Clinton’s realist skepticism toward Sanders, by contrast, echoes early twentieth-century progressives’ critique of socialism. Herbert Croly, in his seminal book, The Promise of American Life (1909), conceded that his program of government activism could be labeled “socialistic.” Yet he warned that “the ordinary type of convinced socialists could and would in a few years do more to make socialism impossible” than could “a majority of malignant anti-socialists.” Writing in 1906, the settlement house worker Jane Addams criticized a tendency among socialists in the early days of Hull House to believe that “life could be spelled out in terms of irrefutable logic” and described a man who attributed even tooth decay to capitalism. After an unsuccessful strike of silk workers in Paterson, New Jersey, organized by the anticapitalist Industrial Workers of the World, the ex-socialist Walter Lippmann wrote in 1914, “It is the weak unions, the unorganized and shifting workers, who talk of sabotage and flare up into a hundred little popgun rebellions.”

Progressives make a plausible argument. What good is it to run on a platform that one would like to see achieved if it is not possible to win, much less to enact it legislatively? Would it not be better to achieve concrete steps in the direction of greater equality than, in failing to achieve everything at once, accomplish nothing? Indeed, it was this kind of thinking that led Croly, Addams, and Lippmann to back Woodrow Wilson for president in 1916.
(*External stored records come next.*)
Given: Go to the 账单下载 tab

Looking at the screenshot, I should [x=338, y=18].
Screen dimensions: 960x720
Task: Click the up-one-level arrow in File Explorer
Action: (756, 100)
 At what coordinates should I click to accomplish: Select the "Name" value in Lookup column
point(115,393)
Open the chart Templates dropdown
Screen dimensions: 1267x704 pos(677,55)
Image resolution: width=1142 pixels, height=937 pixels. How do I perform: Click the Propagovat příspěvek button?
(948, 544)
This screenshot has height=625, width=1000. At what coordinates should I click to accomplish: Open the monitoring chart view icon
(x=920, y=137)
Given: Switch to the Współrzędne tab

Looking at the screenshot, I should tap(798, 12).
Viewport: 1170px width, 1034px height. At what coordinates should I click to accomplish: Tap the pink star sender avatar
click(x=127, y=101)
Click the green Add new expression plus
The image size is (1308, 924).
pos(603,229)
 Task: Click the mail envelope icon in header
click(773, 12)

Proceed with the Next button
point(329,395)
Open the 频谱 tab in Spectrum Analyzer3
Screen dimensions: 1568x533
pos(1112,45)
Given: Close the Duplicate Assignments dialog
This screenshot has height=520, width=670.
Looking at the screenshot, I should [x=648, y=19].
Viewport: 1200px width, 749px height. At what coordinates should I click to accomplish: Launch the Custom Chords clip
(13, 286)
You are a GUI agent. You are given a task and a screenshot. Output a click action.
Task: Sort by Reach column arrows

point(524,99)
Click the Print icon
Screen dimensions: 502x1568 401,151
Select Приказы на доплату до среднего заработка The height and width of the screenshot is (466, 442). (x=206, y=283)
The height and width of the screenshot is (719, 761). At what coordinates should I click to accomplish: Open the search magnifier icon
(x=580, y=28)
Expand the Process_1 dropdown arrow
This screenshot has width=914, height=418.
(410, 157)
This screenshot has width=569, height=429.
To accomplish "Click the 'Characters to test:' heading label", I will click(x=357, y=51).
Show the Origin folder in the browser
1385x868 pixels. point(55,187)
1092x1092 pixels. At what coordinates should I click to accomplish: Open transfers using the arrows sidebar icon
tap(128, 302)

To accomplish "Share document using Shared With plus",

There are two important reasons to consider supporting more radical forces. The first is that in advocating sudden and thorough-going change, radicals generate pressure for reform. As the intellectual Randolph Bourne put it in 1912, “If your ideal is to be adjustment to your situation, in radiant cooperation with reality, then your success is likely to be just that and no more. . . . You are likely to find that you get something less than you should be willing to take.” At the time, intense strike activity created an opening for progressives to advocate reforms such as collective bargaining, regulation of business, and improved standards for housing. In our own time, Occupy Wall Street broached a discussion of inequality at a time when it was practically taboo, even after the huge bonuses handed out to executives in the wake of the financial crisis. It is difficult to imagine that Clinton would have stressed her progressive credentials if not for the Occupy movement.

Second, a difference in strategy sometimes becomes a difference in substance. After winning reelection with the backing of progressives in 1916, Wilson intervened in World War I. Despite the very real reforms and gains to labor unions the intervention made possible, Wilson enacted sweeping measures of repression that not only curtailed radicalism but unleashed reactionary forces which boomeranged against organized labor and progressivism itself in the 1920s. Similarly, President Barack Obama’s use of military force and electronic surveillance have done little to appease a conservative backlash that has engulfed both houses of Congress and fueled the candidacy of Donald Trump. And Clinton’s support for the invasion of Iraq will remain a part of her legacy, much like the less admirable aspects of Wilson’s second term continue to haunt the history of progressivism.

It is difficult to identify the line that separates pragmatism from principle, and it is necessary to make these decisions in context. If Clinton has a better chance of winning the general election than Sanders, it seems certain that she would be a better president than any of the Republican candidates. But voting for an ideal can have significant long-term effects and should not be dismissed simply as a protest.